Et pourquoi est-il même nécessaire de faire son « coming out » – une désignation qui fait allusion à l’hétérosexualité comme norme, et implique que ceux qui s’identifient autrement doivent le déclarer publiquement – pour l’apaisement de la société. En 33 ans de vie, je n’ai jamais eu de conversation centrée sur la question « Pensez-vous être hétéro ? ». Et nous savons que personne ne demande : « Quand avez-vous su que vous étiez hétérosexuel ? ».

L’industrie musicale n’a pas été tendre avec les artistes dont la sexualité a été remise en question, ou dont les rumeurs ont été répandues. Ce n’est pas une coïncidence si les artistes queer continuent de lutter pour devenir mainstream. Et avant que vous ne commenciez à énumérer, oui, nous savons que nous avons quelques EXCEPTIONS à la règle. Nous connaissons Sylvester, Frank Ocean, Rhapsody, Kehlani, Janelle Monae, Frankie Knuckles, Sister Rosetta Tharpe, Josephine Baker, et d’autres encore. Mais pour chacun d’entre eux, il y en a probablement des milliers qui ne figureront jamais dans un tableau d’affichage. Ne monteront jamais sur une grande scène ou ne seront même pas invités à une remise de prix.

Les gens ont été prompts à dire « tant que l’art est bon, personne ne s’en soucie », comme si nous ne venions pas de voir Pose, l’une des émissions de télévision noire les plus acclamées par la critique actuellement diffusée, être snobée à la fois par la NAACP et BET la même année où ils ont été reconnus par toutes les autres grandes émissions de récompenses blanches. Et soyons encore une fois clairs, nous ne devrions pas donner deux merdes à l’apaisement blanc de l’art noir, cependant la juxtaposition de voir les nôtres ne pas le voir pour les queers est en droite ligne avec l’art queer noir qui n’est pas accueilli dans les communautés noires.

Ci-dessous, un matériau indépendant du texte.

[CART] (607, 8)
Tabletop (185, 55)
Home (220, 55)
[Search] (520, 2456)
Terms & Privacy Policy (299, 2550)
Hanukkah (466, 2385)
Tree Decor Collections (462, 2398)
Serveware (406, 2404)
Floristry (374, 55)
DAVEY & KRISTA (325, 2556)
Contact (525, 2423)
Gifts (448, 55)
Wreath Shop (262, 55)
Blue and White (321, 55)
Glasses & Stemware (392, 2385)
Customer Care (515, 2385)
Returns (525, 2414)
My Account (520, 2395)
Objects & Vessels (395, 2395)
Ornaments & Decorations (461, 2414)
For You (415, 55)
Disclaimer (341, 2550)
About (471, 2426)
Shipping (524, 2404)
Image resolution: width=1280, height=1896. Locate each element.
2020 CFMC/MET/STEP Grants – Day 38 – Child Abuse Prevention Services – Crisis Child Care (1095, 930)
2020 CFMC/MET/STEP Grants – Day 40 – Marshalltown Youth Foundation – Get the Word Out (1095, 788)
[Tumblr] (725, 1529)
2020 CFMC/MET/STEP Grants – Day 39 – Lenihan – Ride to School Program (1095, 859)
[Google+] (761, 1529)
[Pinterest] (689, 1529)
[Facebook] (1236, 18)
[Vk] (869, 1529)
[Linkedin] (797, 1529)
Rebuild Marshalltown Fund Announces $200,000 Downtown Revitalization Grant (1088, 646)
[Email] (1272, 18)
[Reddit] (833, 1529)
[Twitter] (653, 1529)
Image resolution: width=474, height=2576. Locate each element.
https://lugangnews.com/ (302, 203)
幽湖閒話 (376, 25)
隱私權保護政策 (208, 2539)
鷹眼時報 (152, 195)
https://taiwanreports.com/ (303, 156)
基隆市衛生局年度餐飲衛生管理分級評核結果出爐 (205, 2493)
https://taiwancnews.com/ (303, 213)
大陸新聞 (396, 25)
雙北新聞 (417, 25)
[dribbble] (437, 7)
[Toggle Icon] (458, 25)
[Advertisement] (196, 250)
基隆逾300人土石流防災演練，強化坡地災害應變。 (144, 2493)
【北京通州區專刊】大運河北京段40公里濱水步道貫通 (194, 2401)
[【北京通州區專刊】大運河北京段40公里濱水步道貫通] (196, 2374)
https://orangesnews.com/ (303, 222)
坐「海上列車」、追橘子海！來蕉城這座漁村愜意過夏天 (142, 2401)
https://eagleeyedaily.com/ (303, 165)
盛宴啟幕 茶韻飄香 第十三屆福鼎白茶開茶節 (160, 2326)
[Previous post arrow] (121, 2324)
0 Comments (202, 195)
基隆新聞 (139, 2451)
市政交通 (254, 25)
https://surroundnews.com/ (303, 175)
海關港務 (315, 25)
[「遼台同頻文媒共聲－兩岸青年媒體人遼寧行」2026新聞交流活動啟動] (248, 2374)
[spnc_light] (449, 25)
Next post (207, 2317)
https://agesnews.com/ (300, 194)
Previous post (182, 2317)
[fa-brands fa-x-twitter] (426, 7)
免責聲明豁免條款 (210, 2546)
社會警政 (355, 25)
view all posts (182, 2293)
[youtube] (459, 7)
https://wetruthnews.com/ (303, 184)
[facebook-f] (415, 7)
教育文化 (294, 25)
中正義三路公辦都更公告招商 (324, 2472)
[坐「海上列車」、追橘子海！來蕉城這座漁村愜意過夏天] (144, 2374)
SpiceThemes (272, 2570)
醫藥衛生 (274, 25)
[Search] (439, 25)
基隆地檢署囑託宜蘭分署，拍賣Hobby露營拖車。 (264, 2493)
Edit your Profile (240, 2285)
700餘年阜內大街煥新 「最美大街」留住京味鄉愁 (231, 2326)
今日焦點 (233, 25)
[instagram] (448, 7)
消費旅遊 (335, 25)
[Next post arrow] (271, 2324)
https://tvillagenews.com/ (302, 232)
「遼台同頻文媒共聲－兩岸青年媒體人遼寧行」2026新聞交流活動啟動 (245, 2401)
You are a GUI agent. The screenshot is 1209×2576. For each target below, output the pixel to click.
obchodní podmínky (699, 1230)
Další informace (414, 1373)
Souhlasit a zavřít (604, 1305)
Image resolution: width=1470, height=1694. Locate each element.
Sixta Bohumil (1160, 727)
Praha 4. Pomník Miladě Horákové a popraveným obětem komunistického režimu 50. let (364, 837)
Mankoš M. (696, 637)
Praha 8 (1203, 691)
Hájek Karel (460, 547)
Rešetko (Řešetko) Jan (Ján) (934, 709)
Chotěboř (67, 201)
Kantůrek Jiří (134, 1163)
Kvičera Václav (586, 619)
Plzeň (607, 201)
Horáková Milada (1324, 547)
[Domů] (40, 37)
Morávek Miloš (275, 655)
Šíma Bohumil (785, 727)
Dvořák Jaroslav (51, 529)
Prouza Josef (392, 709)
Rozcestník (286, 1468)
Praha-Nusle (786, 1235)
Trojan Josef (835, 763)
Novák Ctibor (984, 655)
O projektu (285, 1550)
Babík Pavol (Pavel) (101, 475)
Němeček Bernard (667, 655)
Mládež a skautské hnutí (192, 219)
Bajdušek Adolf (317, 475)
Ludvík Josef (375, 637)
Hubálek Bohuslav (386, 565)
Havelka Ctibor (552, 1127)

A la fin de la journée, nous, en tant que communauté, devons accepter que nous avons échoué – et continuons à échouer – les artistes queer noirs, et, spécifiquement les hommes qui ont été nommés et non nommés. Il n’est pas sincère de penser qu’il est normal d’accepter la musique d’artistes noirs qui n’ont jamais eu la possibilité de vivre dans leur vérité, en se fondant sur le fait que leur identité ne vous importait pas. Parce que si c’était le cas, des noms comme Syd, MNEK, Cakes da Killa, Shea Diamond, Mykki Blanco, et d’innombrables autres rouleraient sur votre langue.

La vérité de la question est que leur manque de reconnaissance de leur oqn identité queer est la seule raison pour laquelle vous vous êtes permis l’espace d’écouter leur musique en premier lieu.

Des semaines après son « coming out », il y a encore d’autres artistes à la fois en soutien et quelque peu contre. Seul le temps nous dira si Lil Nas X sera le changement qui ouvrira la porte pour de nombreux artistes queer noirs qui restent silencieux sur leur vérité, et ceux qui font publiquement certaines des meilleures musiques que beaucoup refusent d’écouter. Ce que je sais, c’est que « Old Town Road » continue de briser toutes les barrières musicales de la pop, et j’espère qu’il laisse juste assez de place pour que les milliers de personnes qui attendent leur chance puissent entrer.